Ernst Mayr on Max Delbruck
  Ernst Mayr     Biography    
Recorded: 31 Mar 2002

In front of Hooper there was a wooden railing—sort of a low one. One sat there in the evening on this railing and talked, and I remember that I think at that time Delbrück lived in Hooper and I lived in Williams. Anyhow, I sat there one evening on that railing and Max Delbrück sat next to me and started to ask me questions about evolution. And I answered them as well as I could—and our conversation drifted to something else. Next day when I sat there he came again and sat down next to me and asked me about evolution. I don’t know whether it was the second time or the third time. Anyhow, I finally asked him, I said, “Max, why do you want to know all that about evolution?” To me he was a budding evolutionist. And he said, “Well, I’m going to give a course on evolution next year.” And I said, “You, give a course on evolution? You don’t know a damn thing about evolution!” He said, “Yes, that’s exactly why I want to give a course.”

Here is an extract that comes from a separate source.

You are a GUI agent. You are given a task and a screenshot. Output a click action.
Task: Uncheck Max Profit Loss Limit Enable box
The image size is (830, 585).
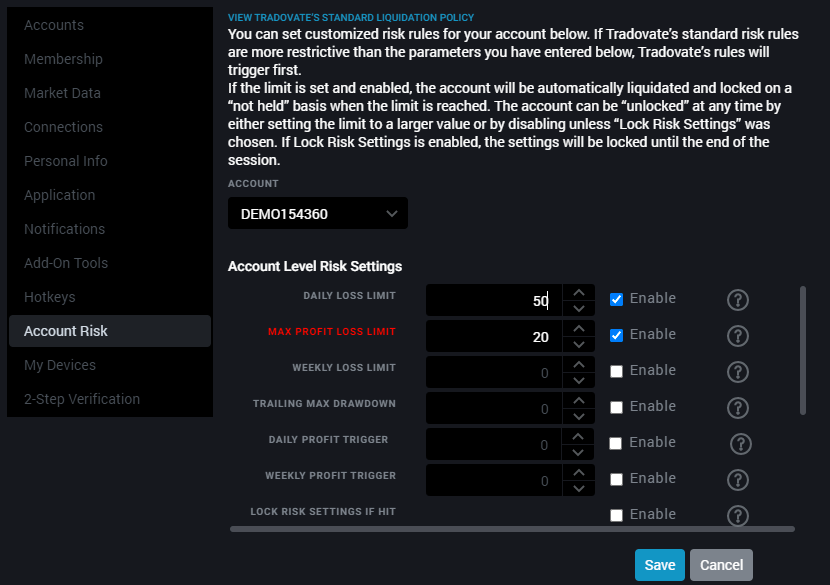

Well you see [that] Max Delbrück had much of the same background as I—in German, and so forth. We had a great deal in common, anyhow. What I never quite understood is why he had such a charisma—why he was such an influence. He was—they all looked up to him. They all were I guess a little bit afraid of him. He was a powerful person. He had all sorts of interesting habits. He, for instance, would after a seminar, get up as the first discussion speaker and start with the sentence, “This is the worst seminar I’ve ever heard!” And the poor speaker was absolutely shattered. And finally after Delbrück had done this several times, every time somebody gave a seminar he was beforehand warned, “Don’t be in the slightest affected by this.” But that’s what he will say. That was typical of Max Delbrück.

He, yes, liked to argue with people in discussions—and not leave it alone. I mean he kept on bordering a certain point until everyone else was tired of it. What I never quite understood is—not infrequently, he bet on the wrong horse.

Ernst Mayr has been universally acknowledged as the leading evolutionary biologist of the twentieth century. He earned his Ph.D. in ornithology at the age of 21 from the University of Berlin in 1926. During his tenure at the Berlin Museum, from 1926 to 1930, Mayr led ornithological expeditions to Dutch New Guinea and German Mandated New Guinea. In 1931, he was hired by the American Museum of Natural History, Department of Ornithology. During his 20-year AMNH tenure, Dr. Mayr described 26 new bird species and 410 subspecies, more than any other living avian systematist.

In 1953, Mayr became Alexander Agassiz Professor of Zoology at Harvard University's Museum of Comparative Zoology, and served as Director of the Museum (1961-1970). He has published hundreds of papers and eight books, including Systematics and the Origin of Species (1942), which became a landmark of evolutionary biology.

Mayr has been honored with more than 25 major scientific awards and honors and many honorary degrees, including the National Medal of Science (1970), the Balzan Prize in Biology (1983) and the Crafoord Prize of the Royal Swedish Academy of Sciences (1999) with John Maynard Smith and George C. Williams "for their fundamental contributions to the conceptual development of evolutionary biology."

In 1995, Harvard’s Library of the Museum of Comparative Zoology was rededicated as the Ernst Mayr Library of the Museum of Comparative Zoology. Mayr has been a longtime friend and mentor to Jim Watson.